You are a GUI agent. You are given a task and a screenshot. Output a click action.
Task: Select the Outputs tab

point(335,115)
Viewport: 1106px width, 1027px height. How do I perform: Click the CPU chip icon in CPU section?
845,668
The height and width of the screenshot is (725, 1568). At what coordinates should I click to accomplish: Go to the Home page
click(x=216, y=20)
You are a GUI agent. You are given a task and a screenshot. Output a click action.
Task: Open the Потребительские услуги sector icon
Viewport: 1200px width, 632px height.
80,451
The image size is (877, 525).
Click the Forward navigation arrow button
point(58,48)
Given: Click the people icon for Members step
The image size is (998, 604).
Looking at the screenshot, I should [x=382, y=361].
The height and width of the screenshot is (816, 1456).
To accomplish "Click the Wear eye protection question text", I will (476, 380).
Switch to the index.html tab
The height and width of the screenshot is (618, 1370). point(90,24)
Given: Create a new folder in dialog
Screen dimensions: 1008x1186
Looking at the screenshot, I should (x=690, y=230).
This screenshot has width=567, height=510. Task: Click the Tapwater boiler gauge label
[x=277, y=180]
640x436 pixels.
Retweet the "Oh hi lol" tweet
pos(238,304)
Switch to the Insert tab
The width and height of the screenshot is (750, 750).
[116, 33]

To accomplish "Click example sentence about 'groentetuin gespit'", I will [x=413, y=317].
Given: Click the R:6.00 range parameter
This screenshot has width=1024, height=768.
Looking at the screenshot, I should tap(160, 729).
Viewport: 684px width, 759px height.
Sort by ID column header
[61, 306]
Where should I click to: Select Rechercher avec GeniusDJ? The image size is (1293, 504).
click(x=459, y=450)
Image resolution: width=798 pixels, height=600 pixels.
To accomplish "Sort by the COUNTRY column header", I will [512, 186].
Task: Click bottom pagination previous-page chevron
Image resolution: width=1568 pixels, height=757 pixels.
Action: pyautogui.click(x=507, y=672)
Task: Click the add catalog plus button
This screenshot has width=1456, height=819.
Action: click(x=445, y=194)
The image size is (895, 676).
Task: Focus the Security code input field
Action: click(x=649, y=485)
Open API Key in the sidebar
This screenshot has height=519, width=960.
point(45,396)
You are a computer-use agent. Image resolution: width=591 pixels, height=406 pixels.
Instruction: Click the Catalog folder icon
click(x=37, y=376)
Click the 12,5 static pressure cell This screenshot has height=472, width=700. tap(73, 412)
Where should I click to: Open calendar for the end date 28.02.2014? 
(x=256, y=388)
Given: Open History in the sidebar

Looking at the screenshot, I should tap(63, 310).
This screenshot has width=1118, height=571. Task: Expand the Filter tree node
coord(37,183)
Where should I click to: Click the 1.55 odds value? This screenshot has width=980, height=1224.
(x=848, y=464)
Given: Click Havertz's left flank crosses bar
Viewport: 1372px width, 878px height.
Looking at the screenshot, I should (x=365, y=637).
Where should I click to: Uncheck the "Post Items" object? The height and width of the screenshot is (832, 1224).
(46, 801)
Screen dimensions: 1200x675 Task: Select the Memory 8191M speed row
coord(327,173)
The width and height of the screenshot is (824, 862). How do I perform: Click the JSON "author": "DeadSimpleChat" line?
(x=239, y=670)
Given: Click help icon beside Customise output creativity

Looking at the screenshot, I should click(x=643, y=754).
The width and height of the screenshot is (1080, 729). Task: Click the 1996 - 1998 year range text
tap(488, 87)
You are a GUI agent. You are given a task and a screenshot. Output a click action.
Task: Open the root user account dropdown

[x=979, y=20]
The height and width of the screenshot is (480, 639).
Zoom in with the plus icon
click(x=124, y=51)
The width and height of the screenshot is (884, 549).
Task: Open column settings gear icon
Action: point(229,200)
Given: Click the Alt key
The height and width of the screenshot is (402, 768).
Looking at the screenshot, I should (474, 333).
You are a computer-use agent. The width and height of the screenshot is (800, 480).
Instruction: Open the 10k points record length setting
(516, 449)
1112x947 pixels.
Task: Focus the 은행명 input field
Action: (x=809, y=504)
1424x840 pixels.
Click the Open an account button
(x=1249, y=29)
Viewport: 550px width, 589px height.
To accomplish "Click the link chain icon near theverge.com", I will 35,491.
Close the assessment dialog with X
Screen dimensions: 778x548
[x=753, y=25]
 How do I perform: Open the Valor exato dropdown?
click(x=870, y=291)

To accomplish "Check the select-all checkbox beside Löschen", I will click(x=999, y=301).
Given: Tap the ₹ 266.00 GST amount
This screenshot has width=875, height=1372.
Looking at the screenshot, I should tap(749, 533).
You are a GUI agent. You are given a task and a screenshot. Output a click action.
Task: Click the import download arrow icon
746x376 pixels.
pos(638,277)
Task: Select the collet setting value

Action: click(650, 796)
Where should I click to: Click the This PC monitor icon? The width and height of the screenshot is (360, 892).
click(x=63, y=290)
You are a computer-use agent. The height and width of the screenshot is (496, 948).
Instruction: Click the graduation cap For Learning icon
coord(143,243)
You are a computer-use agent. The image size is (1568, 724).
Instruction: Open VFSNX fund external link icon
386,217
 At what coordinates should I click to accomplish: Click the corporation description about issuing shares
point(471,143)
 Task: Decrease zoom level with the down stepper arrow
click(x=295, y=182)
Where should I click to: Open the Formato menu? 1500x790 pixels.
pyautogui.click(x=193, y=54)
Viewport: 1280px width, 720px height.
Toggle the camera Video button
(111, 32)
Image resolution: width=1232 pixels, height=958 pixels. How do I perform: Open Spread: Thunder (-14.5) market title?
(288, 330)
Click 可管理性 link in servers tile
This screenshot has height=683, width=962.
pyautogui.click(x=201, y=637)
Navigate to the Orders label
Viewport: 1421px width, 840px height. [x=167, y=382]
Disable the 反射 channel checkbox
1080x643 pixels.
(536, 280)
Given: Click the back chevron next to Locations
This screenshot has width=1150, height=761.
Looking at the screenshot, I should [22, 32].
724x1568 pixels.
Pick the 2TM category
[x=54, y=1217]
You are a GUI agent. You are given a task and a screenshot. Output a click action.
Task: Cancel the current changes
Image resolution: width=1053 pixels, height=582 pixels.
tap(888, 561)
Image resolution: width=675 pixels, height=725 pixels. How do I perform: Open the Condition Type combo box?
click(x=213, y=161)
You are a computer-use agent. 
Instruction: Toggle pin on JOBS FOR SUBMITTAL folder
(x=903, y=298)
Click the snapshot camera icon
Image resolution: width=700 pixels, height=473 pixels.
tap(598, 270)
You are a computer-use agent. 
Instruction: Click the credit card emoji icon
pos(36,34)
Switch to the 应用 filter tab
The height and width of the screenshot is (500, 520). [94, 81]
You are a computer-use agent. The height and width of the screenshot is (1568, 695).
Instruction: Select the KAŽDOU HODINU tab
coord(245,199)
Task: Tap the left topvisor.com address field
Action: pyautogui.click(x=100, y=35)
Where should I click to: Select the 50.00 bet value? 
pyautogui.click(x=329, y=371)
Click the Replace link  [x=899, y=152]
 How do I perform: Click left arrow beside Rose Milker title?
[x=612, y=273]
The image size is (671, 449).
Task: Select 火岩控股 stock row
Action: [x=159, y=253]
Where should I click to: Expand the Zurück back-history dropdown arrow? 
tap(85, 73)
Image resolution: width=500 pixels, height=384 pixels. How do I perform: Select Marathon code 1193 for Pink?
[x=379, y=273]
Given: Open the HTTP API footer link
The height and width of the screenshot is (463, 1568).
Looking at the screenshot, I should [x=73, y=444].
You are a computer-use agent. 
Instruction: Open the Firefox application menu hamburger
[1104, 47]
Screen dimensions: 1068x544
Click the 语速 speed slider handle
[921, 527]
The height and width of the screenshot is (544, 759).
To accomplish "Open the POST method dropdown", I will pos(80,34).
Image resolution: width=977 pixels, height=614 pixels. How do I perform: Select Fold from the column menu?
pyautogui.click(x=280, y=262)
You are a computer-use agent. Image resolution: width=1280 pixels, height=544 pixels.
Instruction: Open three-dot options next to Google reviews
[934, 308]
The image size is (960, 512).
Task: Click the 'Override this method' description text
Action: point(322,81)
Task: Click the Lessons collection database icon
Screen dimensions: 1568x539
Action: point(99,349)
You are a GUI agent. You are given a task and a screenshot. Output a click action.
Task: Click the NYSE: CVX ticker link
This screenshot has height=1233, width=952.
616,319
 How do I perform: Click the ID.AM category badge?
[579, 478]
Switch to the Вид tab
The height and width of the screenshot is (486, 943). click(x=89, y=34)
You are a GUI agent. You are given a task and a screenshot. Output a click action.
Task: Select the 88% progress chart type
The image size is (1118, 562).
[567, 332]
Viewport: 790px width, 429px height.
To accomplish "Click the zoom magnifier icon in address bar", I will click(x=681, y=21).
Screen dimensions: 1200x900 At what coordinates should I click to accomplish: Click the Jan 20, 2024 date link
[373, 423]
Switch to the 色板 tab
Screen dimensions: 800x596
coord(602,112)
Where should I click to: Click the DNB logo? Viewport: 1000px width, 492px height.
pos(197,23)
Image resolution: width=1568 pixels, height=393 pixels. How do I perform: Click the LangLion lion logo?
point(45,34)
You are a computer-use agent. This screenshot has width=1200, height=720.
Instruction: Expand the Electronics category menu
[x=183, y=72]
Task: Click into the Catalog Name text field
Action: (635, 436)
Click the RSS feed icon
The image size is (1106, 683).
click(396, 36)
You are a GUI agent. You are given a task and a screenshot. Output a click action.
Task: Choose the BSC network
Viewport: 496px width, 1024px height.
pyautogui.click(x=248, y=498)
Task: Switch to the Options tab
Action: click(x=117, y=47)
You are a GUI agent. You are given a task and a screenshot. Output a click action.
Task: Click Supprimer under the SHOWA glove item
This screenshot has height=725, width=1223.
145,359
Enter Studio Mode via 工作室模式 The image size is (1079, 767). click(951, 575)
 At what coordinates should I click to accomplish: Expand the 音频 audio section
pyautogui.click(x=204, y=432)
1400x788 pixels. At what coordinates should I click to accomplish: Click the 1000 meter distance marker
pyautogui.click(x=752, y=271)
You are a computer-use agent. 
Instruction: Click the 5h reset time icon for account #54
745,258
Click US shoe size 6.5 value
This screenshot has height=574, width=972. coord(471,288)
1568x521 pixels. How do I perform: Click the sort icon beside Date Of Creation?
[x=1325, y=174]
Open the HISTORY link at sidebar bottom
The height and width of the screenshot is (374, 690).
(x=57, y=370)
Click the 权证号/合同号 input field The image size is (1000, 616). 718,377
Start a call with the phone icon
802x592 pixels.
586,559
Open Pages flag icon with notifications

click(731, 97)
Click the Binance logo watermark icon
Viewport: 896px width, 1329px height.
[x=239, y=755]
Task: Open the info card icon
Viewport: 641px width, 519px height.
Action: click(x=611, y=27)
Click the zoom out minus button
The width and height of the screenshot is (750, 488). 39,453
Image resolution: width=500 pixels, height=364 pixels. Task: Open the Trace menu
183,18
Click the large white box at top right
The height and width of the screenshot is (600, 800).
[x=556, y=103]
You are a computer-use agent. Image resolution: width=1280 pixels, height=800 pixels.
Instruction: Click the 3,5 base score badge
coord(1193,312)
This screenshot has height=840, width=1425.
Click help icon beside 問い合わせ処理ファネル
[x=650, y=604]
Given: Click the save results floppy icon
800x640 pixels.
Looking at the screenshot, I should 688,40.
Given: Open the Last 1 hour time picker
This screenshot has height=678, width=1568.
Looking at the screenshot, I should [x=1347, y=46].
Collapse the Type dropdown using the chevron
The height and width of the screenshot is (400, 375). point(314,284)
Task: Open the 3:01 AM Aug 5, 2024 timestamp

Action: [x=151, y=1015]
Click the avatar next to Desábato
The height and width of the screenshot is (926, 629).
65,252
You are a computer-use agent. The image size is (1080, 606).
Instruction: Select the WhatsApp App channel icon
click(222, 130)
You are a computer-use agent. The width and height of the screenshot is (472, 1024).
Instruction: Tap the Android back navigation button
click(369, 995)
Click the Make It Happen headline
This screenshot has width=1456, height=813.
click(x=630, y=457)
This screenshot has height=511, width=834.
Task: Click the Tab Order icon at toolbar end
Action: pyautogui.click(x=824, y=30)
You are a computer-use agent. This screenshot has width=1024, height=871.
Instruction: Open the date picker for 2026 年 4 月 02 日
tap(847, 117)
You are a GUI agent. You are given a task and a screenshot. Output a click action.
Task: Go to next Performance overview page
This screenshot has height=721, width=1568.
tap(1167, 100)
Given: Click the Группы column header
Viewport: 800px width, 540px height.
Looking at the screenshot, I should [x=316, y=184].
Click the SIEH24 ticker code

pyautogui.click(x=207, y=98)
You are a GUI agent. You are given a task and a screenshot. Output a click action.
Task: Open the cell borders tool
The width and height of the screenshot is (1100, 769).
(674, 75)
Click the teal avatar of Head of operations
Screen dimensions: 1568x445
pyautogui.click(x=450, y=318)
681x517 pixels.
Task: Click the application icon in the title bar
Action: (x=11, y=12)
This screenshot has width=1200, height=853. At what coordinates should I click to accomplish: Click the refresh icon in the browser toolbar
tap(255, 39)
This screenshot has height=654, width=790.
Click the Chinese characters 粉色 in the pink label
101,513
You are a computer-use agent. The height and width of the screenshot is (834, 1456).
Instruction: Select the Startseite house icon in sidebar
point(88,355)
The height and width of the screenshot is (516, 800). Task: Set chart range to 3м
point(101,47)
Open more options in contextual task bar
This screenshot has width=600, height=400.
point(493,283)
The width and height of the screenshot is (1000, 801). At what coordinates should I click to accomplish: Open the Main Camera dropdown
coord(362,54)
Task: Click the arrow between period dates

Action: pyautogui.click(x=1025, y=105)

------------

▶ [DESCRIPTION OF THE TASK]
Your answer should consist solely of the lines above from the line with "Screen dimensions: 1568x539" to the line with "Viewport: 790px width, 429px height.", both included, reproduced exactly.

▶ [WORKED SOLUTION]
Screen dimensions: 1568x539
Action: point(99,349)
You are a GUI agent. You are given a task and a screenshot. Output a click action.
Task: Click the NYSE: CVX ticker link
This screenshot has height=1233, width=952.
616,319
 How do I perform: Click the ID.AM category badge?
[579, 478]
Switch to the Вид tab
The height and width of the screenshot is (486, 943). click(x=89, y=34)
You are a GUI agent. You are given a task and a screenshot. Output a click action.
Task: Select the 88% progress chart type
The image size is (1118, 562).
[567, 332]
Viewport: 790px width, 429px height.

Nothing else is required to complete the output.